High-deductible health insurance plans require you pay for all healthcare services out of pocket until the annual deductible has been met, at which point your plan’s benefits kick in and you will then become responsible for only your coinsurance amount. Again, as with all health insurance coverage, you must pay a monthly premium as well.

Here is an example of how HDHPs work:

  • You may have an individual health insurance plan with a $3,650 deductible.
  • You incur a $600 medical bill after visiting a specialist and undergoing some diagnostic tests. This bill must be paid 100 percent out of pocket. After this, you still have $3,050 more to pay before you reach your deductible, which means you will keep paying for healthcare up until that point.
  • Let’s say you are hospitalized later in the year and incur $5,000 worth of medical bills as a result. You will pay the remaining $3,050. In this example, your plan requires you pay 0 percent coinsurance after deductible for covered expenses. The plan picks up the remaining $1,950 and 100 percent of any future medical expenses for the year.

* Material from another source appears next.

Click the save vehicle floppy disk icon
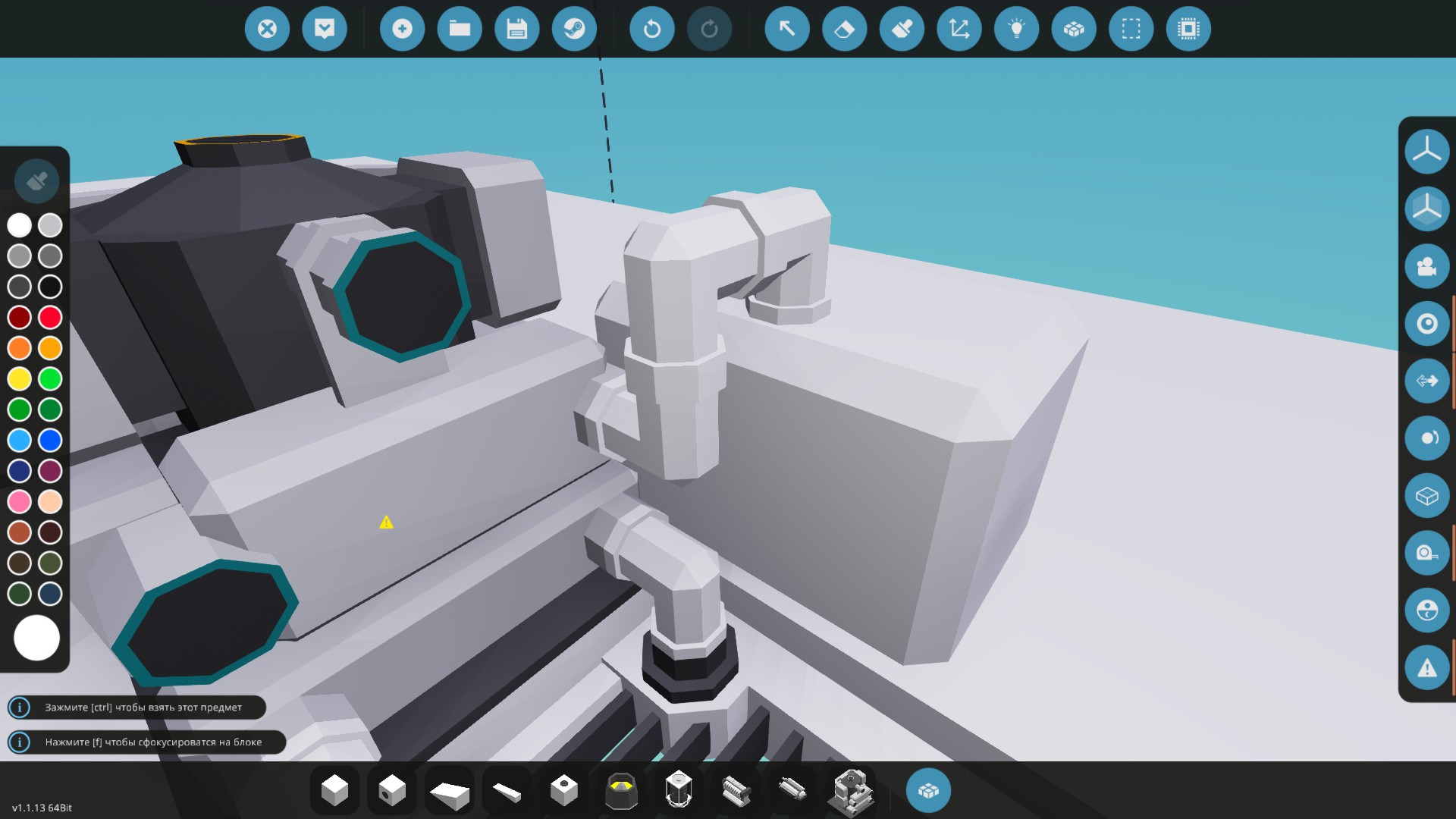 516,29
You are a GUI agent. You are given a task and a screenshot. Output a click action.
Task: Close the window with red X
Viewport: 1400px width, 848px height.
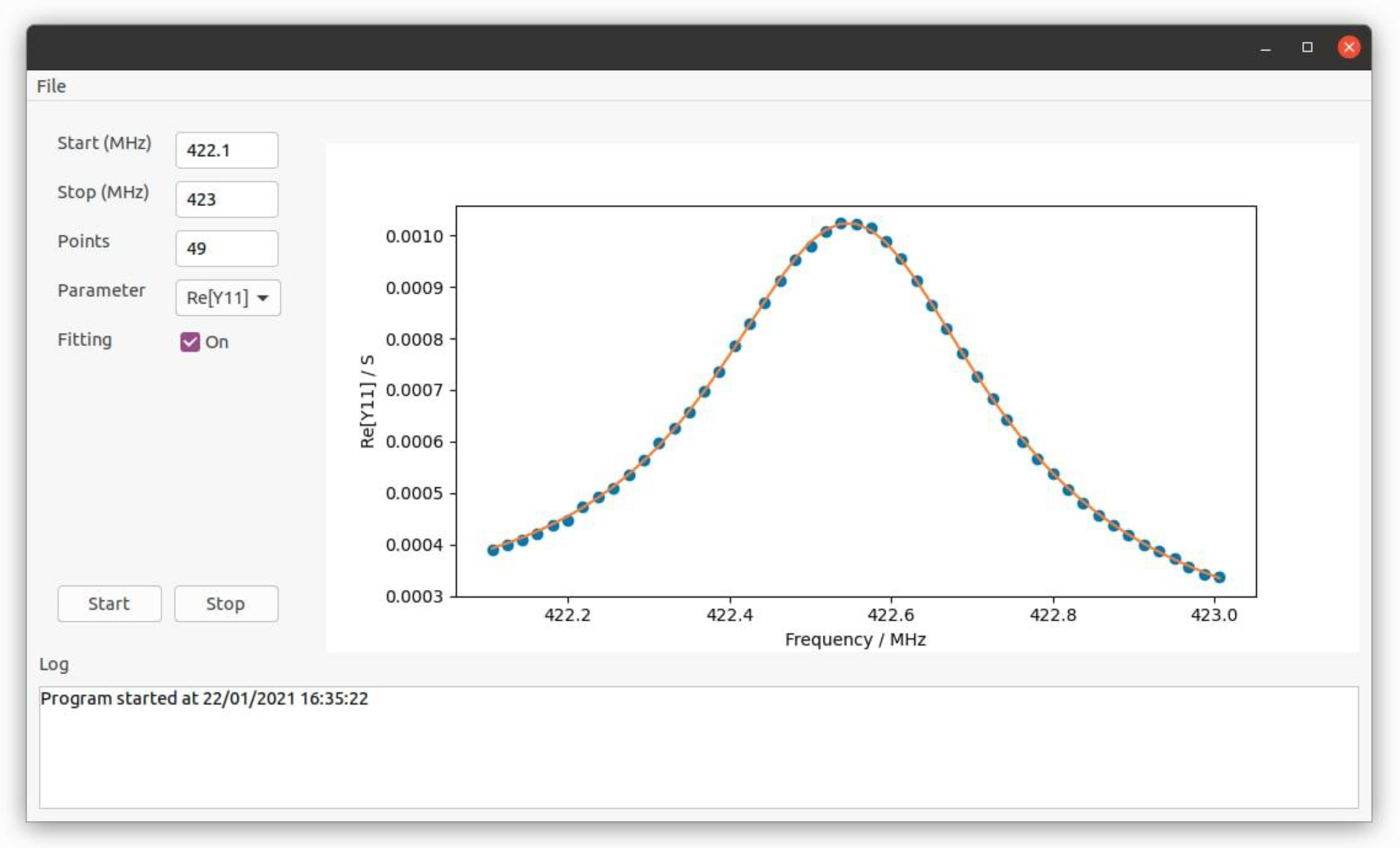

Of course, not all HDHPs will cover expenses 100 percent after deductible. Some will require you pay, for instance, 20 percent coinsurance for covered expenses after deductible. The coinsurance amount might even vary by the category of care (e.g., primary care physician office visit, specialist, emergency room). It is helpful to know that under the Affordable Care Act annual out-of-pocket expenses for covered healthcare services are capped at a certain amount.

Those who purchase an HSA-compatible HDHP may enroll in a health savings account (HSA) in which to set aside pre-tax dollars for qualified medical expenses. These funds roll over year after year and may even accrue interest.

For 2017 coverage, the IRS defines an HSA-compatible high-deductible health insurance plan as follows:1

Minimum annual deductible Maximum annual out-of-pocket
Individual $1,300 $6,550
Family $2,600 $13,100

Because high-deductible health insurance plans tend to have lower monthly premiums and higher out-of-pocket expenses, they tend to be best for relatively healthy individuals who anticipate lower healthcare expenses.

With a high-deductible health insurance plan you may still have a doctor visit copay. It all depends on the coverage you select. High-deductible health insurance plans may be found at all metal levels, but they tend to be most common among the bronze and silver tiers.

How to decide which plan type is best for you

It comes down to healthcare needs and out-of-pocket exposure. To really compare the plans you are considering, you will need to analyze and calculate costs beyond monthly premium.

  1. Add up your monthly premium for the year.
  2. Actor in your deductible.
  3. Consider your typical healthcare expenses in a given year and compare them as covered by a copay plan versus a high-deductible plan. Do not generalize; be sure to look at the plan-specific benefits details when making the comparison. If you have medical bills for the previous year, consult them for a more concrete estimation.
  4. Compare your monthly premium, deductible and out-of-pocket costs combined for each plan scenario.
  5. Then, determine which plan type seems most cost-effective and manageable for you and your family.

Taking a few minutes to do this can prevent you from paying too much for the wrong coverage or winding up with excessive out-of-pocket costs for which you are not prepared.